Video preprocessing and registration

A Debian Linux computer converted individual slide inspection video frames to PNG files using the ffmpeg program. OpenCV software detected slide movement via a dense optical flow procedure [9, 10], comparing the current and preceding video frames, shown in Fig 3. Through this dense optical flow procedure. we calculated a movement vector for each pixel of each camera video frame, where a movement vector magnitude of one means the pixel has been displaced by one pixel in the video frame of interest, with respect to the previous video frame. Though the details of this procedure are beyond the scope of this work, a computationally efficient polynomial expansion method explains a pixel’s movement vector as the previous frame’s pixel neighborhood polynomial transformed under translation to the current frame’s pixel neighborhood polynomial, where a 39×39 px Gaussian weighting function averages pixel movement vectors for smoothing [9, 10]. We defined slide movement to start if 10% or more of pixels in the entire field of view of the camera have a movement vector magnitude of at least one, and defined slide movement to stop if 2% or fewer of the pixels in the entire field of view of the camera have a movement magnitude vector of at least one. The entire field of view of the camera is 640 × 480 px, and a small subset of these capture the circular field of view at the microscope eyepiece, with the remaining pixels being black (Fig 3). The representative frame among consecutive unmoving frames moved the least. The ImageJ [24] SURF [3]6 and OpenCV software libraries registered each representative to an 800 × 800 px image patch taken from the high-resolution Aperio slide scanner. Each patch aggregated total pathologist time.

Fig. 3.

Fig. 3

Optical flow, showing pixel movement grid. The frame has few moving pixels before (left) and after (right) pathologist moves the slide. A pathologist looks at a slide region for the duration of consecutive stationary frames.

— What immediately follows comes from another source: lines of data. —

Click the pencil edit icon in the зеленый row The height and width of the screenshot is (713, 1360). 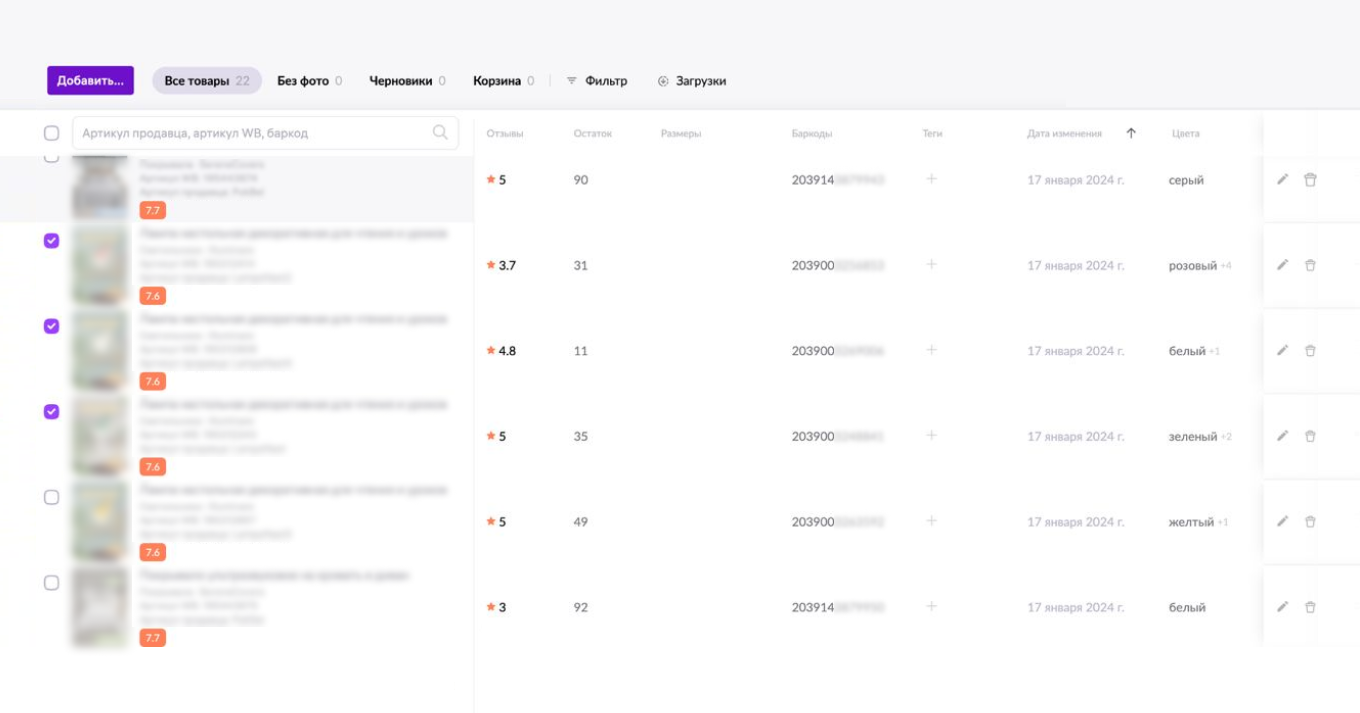(1282, 436)
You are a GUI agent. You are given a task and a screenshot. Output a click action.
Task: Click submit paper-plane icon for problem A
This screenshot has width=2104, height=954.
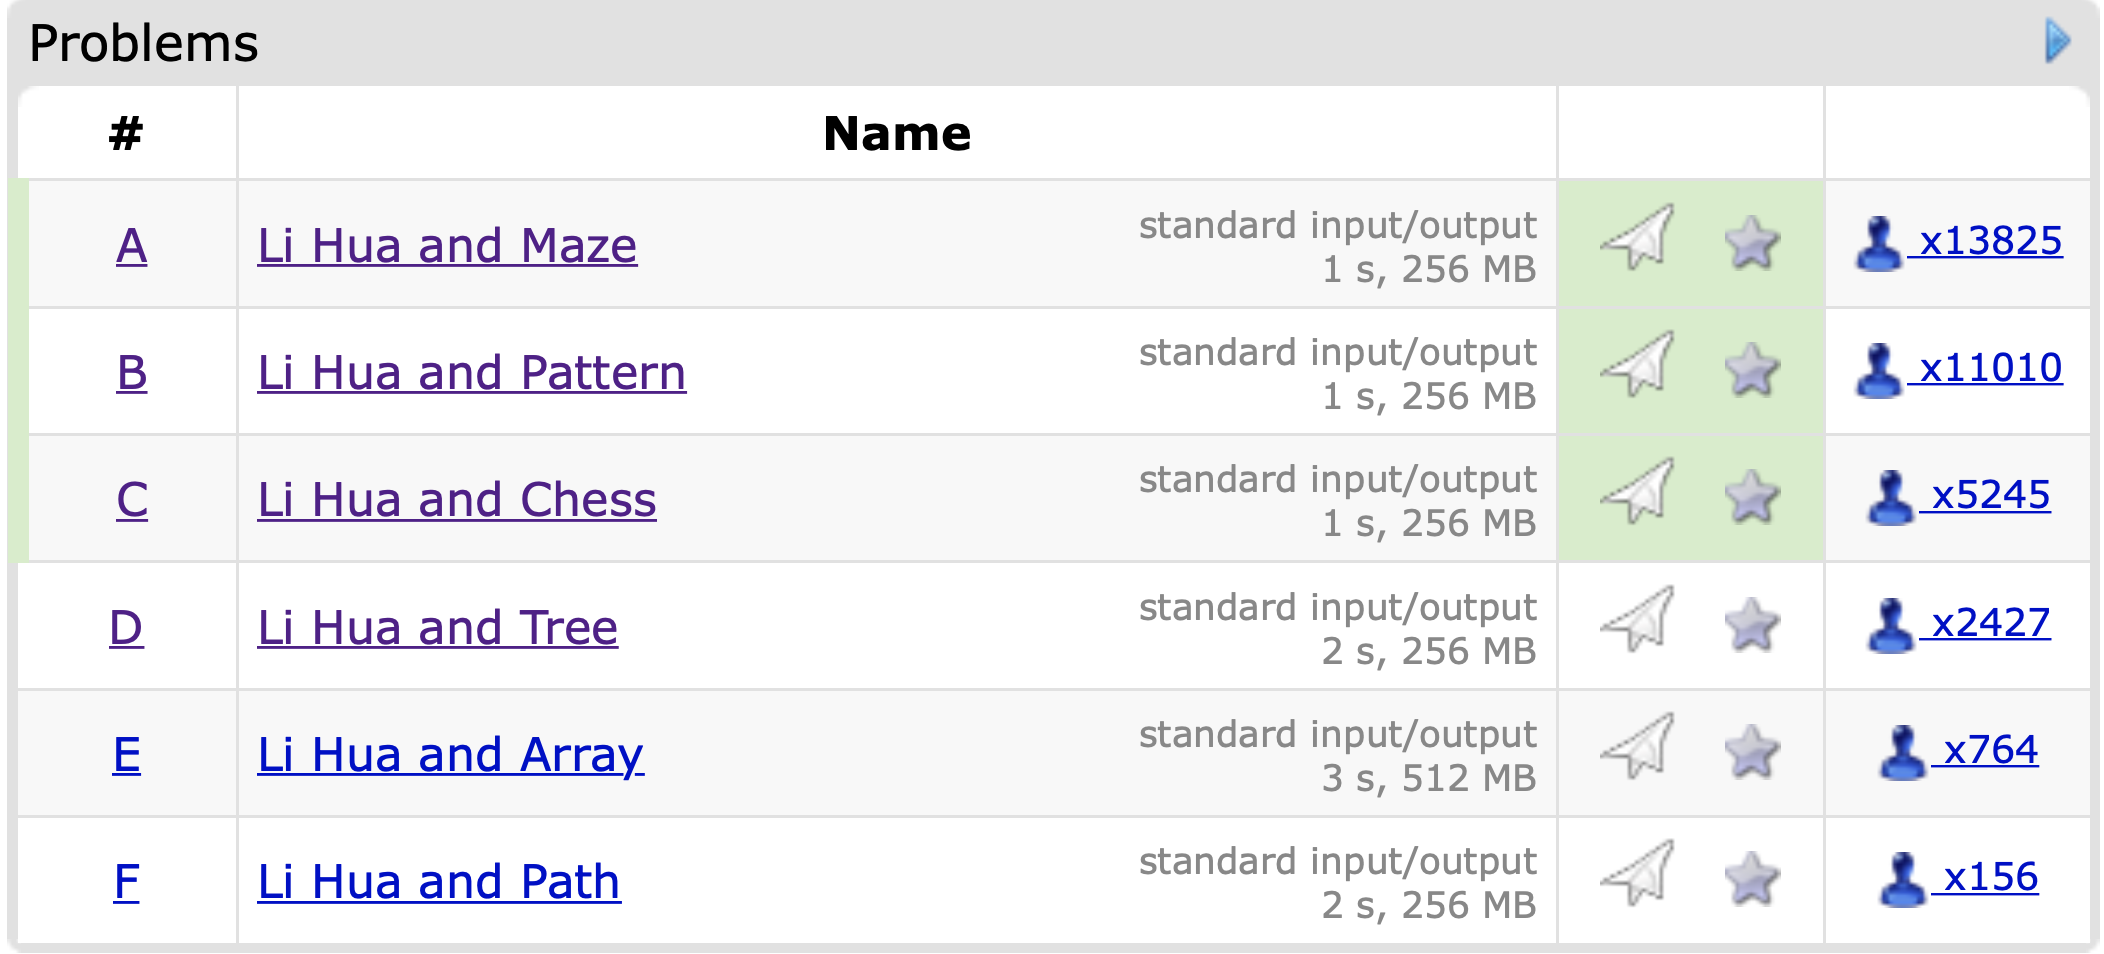pyautogui.click(x=1638, y=237)
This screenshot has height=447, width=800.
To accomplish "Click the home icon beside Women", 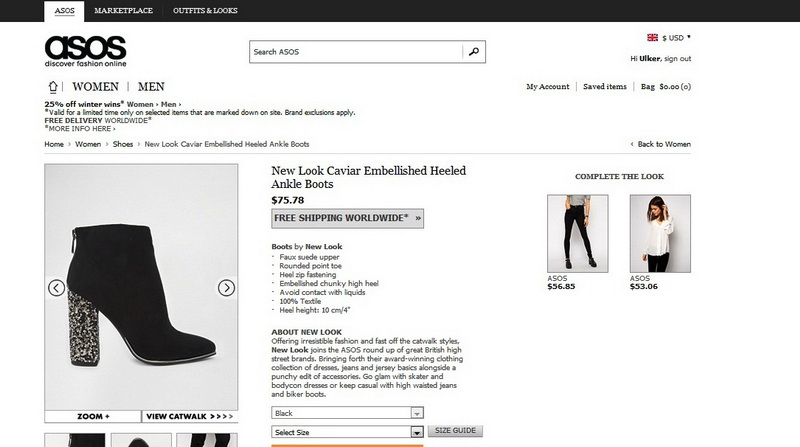I will pyautogui.click(x=52, y=88).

The partially automated registration process starts with initial manual registration of a frame, followed by automated registration within the preceding registration’s spatial neighborhood (Fig 4 and Alg 1). First, (i) a set Sframe of SURF interest points were found in the video frame, (ii) a set St of SURF interest points were found in a slide image patch, (iii) SURF interest point feature vectors were compared in Sframe and St to determine which points were shared in Sframe and St, and (iv) subsets of Sframe and St points that were shared were then stored in Sfs and Sts, respectively. Points shared between a camera video frame and an image patch (Fig 4 at left, top and bottom) change depending on the image patch (Fig 4 at right, top and bottom). Second, we used the OpenCV implementation of random sample consensus [RANSAC] [11] for point set registration, to calculate a rigid body transformation from Sfs point pixel positions in the video frame to Sts point pixel positions in the image patch, to find the distance in pixels that the video frame is off-center from the patch. Following this procedure for every image patch in the spatial neighborhood of the previous image registration, we selected the least off-center image patch as the best registration, because the pathologist’s fovea is in approximately the same place in this video frame and image patch. Finally, a manual curation of registrations ensures correctness. Because slide movements are usually slight, this automated process reduces manual curation effort because automatic registrations are rarely far from the correct registration, so after the registration is corrected within a small localized neighborhood, automatic registrations may proceed from there. Fully automated image registration is not part of this study.

Fig. 4.

Fig. 4

The best image registration for a given video frame (same frame top left and top right) from the commodity camera at the microscope eyepiece compared to two different high-quality patches (bottom left and bottom right) from the whole slide scan image minimizes the length of the green line, which is the distance from the center of the patch to the center of the frame mapped into the patch’s coordinate space. The green line’s length is distance d in Alg 1.

Algorithm 1.

Automated image registration procedure (Fig 4) to find the least off-center patch from a given commodity camera video frame. The whole slide image is split into N overlapping 800 × 800 px patches. “Three or fewer patches spatially removed” means any In must be (i) Iprior, (ii) adjacent to Iprior, (iii) adjacent to a patch adjacent to Iprior, or (iv) adjacent to a patch adjacent to an Iprior-adjacent patch. In this way, In is restricted to a spatial neighborhood localized around the prior match, typically improving image registration performance because most slide movements are small. On lens change, (i) the patch at lower magnification and (ii) the patches at higher magnification covering the same area as the current magnification’s neighborhood are considered for registration only.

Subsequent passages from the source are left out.